Yes, the world has greatly changed since the time of “Winnie.” President Obama, reports say, early removed the bust of Winston Churchill from the Oval Office and replaced it with one of Martin Luther King, Jr. I don’t imagine Churchill would have begrudged it; I think he would have approved. And I think he would have applauded Obama’s Oslo speech, cast as a martial surprise by the chatterers but which was long ago recognizable as hardly so from Obama’s two autobiographical books. Obama said forthrightly that King and Gandhi are among his exemplars but that he cannot listen exclusively to them in a world where sometimes the imperative for military battle and victory, as it has before, remains.

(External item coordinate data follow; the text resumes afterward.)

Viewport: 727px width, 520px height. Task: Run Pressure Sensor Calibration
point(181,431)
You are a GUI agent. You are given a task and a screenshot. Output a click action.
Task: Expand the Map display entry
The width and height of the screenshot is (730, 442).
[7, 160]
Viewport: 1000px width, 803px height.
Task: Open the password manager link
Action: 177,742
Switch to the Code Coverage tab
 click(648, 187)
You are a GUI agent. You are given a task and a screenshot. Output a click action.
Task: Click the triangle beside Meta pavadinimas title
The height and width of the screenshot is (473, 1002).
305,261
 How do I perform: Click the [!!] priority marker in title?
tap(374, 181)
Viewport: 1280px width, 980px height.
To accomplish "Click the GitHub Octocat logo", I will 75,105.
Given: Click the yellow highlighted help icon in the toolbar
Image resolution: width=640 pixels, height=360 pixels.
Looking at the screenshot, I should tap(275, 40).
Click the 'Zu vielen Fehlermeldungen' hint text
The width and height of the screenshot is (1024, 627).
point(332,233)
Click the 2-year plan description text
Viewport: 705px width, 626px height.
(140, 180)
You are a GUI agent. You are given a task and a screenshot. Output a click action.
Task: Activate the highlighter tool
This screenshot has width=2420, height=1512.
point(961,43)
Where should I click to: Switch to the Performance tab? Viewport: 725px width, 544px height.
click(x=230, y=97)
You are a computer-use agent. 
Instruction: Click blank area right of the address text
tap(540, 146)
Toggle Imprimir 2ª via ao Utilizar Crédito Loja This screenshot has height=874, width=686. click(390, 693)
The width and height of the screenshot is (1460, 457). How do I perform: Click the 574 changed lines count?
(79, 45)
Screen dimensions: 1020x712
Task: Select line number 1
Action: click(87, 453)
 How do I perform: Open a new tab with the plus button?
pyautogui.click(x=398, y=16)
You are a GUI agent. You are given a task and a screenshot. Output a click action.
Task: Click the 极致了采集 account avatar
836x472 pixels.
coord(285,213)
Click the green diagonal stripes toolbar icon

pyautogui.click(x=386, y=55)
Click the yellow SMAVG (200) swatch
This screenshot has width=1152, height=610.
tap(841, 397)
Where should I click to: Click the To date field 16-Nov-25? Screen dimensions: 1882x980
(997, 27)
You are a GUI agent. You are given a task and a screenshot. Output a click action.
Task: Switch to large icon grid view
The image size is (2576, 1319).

Churchill would probably send Obama copies of Churchill’s voluminous historical records of his own experiences with such historical ironies. But perhaps Churchill would be understanding of the limits of received inspiration in vastly changed times from his own and content with Obama’s realistic speech to the formally attired idealists for a better world, a jarring speech echoing history and saying a sobering truth the best leaders seem to find their own lonely ways to grasping, a darkness into which they must sometimes enter. It is not so much a matter of passing the torch as a matter of adventures leading sometimes, among the rare leaders of the refuges, to their lonely discovery of a daunting realism. The world yet again reveals itself, at once bright and dark.